◆ CHALLENGE:
Copy out the rows from their first line through the line containing "The image size is (778, 545). click(80, 468)", including both of those lines. Do not include the pictures in your answer.

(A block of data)

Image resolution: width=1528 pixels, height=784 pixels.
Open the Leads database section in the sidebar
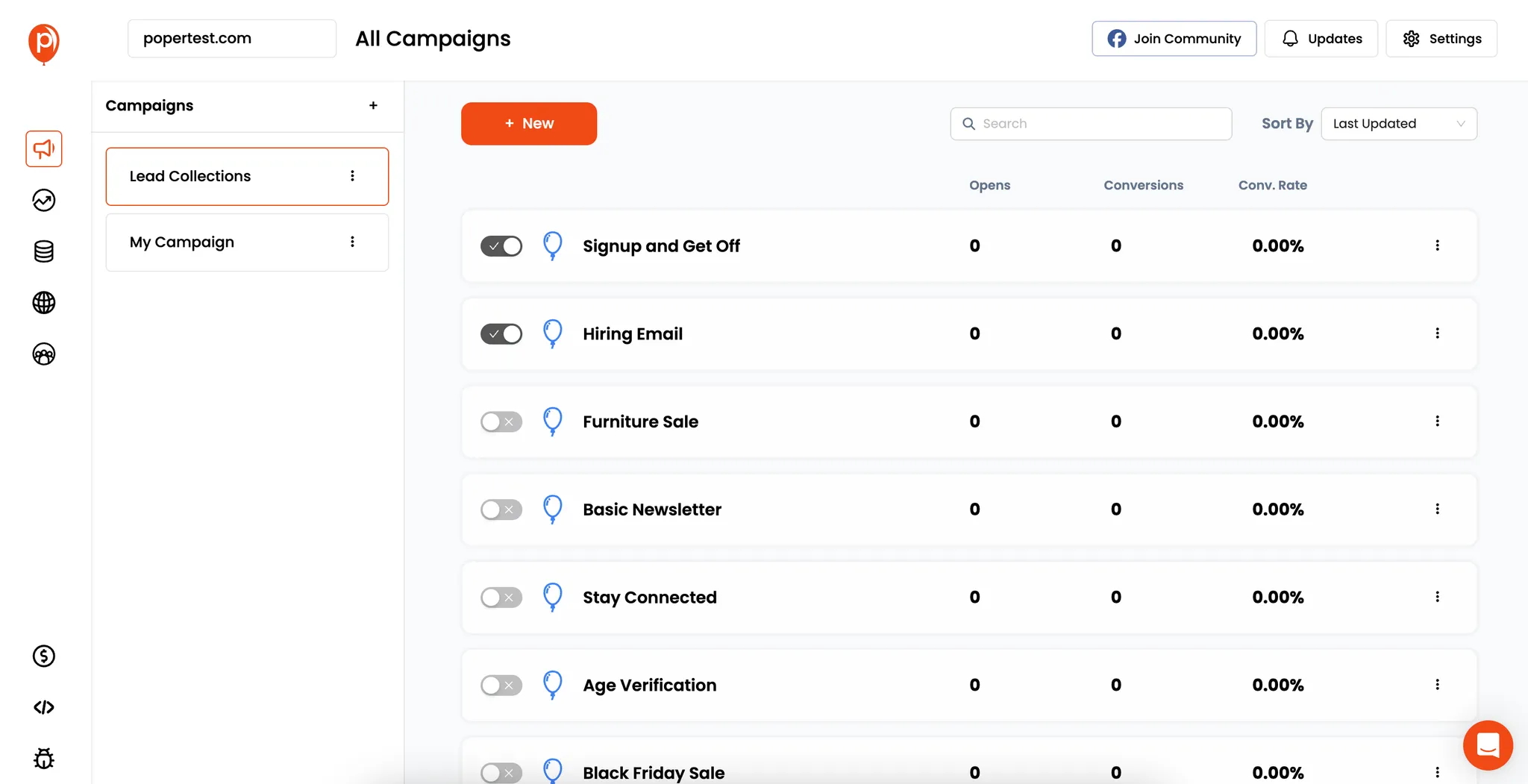point(43,251)
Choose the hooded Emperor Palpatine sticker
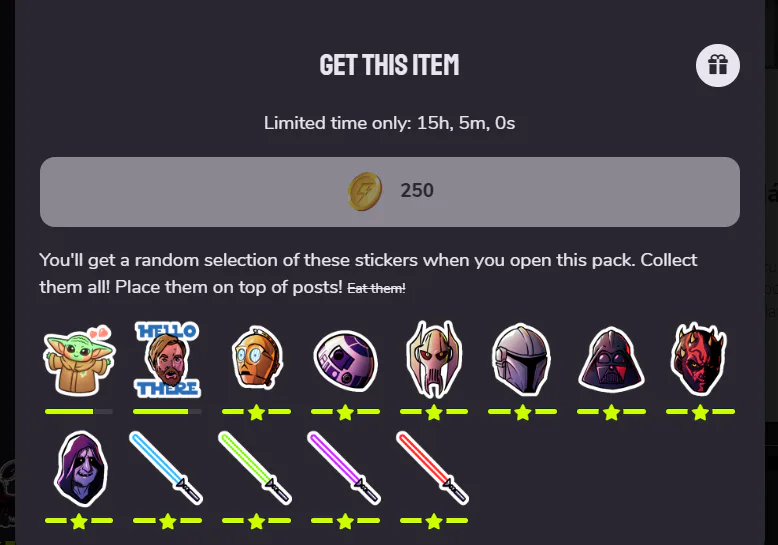The image size is (778, 545). click(80, 468)
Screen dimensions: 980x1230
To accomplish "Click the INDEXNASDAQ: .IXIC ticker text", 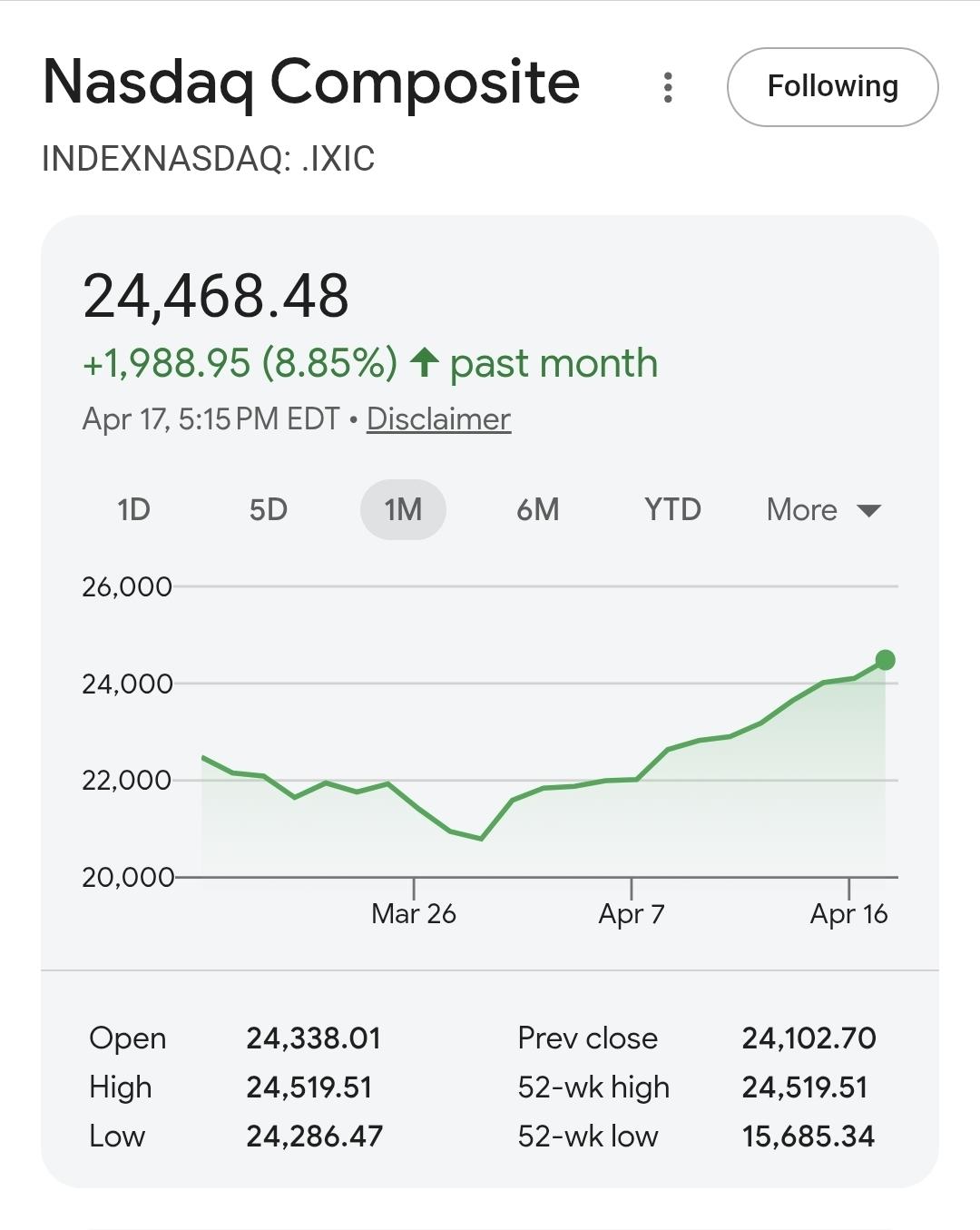I will pyautogui.click(x=209, y=159).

◆ WRITTEN ANSWER:
Image resolution: width=1528 pixels, height=784 pixels.
Open the Leads database section in the sidebar
point(43,251)
Choose the hooded Emperor Palpatine sticker
The image size is (778, 545). click(80, 468)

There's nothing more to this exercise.